Source text —
____________________

Let's say I run a command in Bash like:
ls -l | grep filename
How can I save output of both command to a variable? In another words output of "ls -l" and "grep filename" to the same variable? The command must use a pipe.
Thank you in advance!
combinedOutput = ""
ls -l
total 4
-rw-r--r-- 1 webmaster webmaster 0 Nov 16 20:34 a
-rw-r--r-- 1 webmaster webmaster 0 Nov 16 20:34 b
-rw-r--r-- 1 webmaster webmaster 0 Nov 16 20:34 file1.txt
-rw-r--r-- 1 webmaster webmaster 0 Nov 16 20:34 file2.txt
-rw-r--r-- 1 webmaster webmaster 5 Nov 16 20:34 main.sh
ls -l | grep main.sh
-rw-r--r-- 1 webmaster webmaster 20 Nov 16 20:35 main.sh
echo $combinedOutput
total 4
-rw-r--r-- 1 webmaster webmaster 0 Nov 16 20:34 a
-rw-r--r-- 1 webmaster webmaster 0 Nov 16 20:34 b
-rw-r--r-- 1 webmaster webmaster 0 Nov 16 20:34 file1.txt
-rw-r--r-- 1 webmaster webmaster 0 Nov 16 20:34 file2.txt
-rw-r--r-- 1 webmaster webmaster 5 Nov 16 20:34 main.sh
-rw-r--r-- 1 webmaster webmaster 20 Nov 16 20:35 main.sh
UPDATE #1: A better example: let's say I am trying to archive and compress a directory using the following command:
tar cvf - /some/directory/ | pigz --verbose -1 -p 4 >compressed_archive.tgz;
The question is how to put outputs of "tar cvf - /some/directory/" and "pigz --verbose -1 -p 4 >compressed_archive.tgz" to a variable.

____________________

Recorded data —
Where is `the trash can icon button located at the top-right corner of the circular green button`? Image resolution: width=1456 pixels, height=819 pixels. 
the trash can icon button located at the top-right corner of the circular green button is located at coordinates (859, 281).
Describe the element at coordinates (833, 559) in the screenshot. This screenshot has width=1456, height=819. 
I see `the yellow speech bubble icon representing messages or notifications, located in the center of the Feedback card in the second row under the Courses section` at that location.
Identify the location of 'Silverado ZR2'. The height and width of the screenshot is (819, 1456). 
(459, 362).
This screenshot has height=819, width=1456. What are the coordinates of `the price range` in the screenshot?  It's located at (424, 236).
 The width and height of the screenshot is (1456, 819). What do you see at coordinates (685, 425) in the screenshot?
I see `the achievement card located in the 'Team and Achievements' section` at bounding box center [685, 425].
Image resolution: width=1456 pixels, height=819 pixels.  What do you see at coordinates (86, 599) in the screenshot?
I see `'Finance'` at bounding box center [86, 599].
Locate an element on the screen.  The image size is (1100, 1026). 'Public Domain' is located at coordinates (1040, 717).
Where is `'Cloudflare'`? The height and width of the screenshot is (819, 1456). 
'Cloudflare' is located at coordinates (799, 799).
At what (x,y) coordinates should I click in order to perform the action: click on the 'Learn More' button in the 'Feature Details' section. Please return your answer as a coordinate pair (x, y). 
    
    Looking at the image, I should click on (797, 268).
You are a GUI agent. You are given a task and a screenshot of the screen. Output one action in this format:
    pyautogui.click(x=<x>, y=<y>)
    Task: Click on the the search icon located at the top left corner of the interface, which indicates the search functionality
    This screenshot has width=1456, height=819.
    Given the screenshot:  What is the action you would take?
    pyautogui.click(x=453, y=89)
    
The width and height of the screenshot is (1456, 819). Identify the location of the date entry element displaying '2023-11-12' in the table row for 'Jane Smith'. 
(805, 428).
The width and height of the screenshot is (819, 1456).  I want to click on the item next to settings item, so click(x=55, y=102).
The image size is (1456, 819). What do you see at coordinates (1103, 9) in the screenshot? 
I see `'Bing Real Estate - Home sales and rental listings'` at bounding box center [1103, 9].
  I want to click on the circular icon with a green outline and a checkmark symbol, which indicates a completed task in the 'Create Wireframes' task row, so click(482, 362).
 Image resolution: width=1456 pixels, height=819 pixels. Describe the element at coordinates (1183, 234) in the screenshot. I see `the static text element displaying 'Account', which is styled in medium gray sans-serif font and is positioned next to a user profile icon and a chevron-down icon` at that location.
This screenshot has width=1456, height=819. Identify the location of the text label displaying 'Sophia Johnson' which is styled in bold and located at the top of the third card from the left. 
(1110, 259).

____________________

Exercise — Write the next part of the text on saving the output of a Bash pipeline to a variable, beginning after its last sentence. These items were taken from a different source than the text.

Exercise response —
CodePudding user response:
Just run two commands.
combinedOutput=$(
ls -l
ls -l | grep filename
)
But anyway, you may be more comfortable with just:
one=$(ls -l)
two=$(ls -l | grep filename)
combinedOutput="$one
$two"
It's not possible to get the output you want with echo $combinedOutput
. You can do echo "$combinedOutput"
. Consider researching shell quoting. Check your scripts with shellcheck.
CodePudding user response:
Simply:
combinedOutput=$(( ls -l | tee /dev/stderr | grep filename ) 2>&1)
echo "$combinedOutput"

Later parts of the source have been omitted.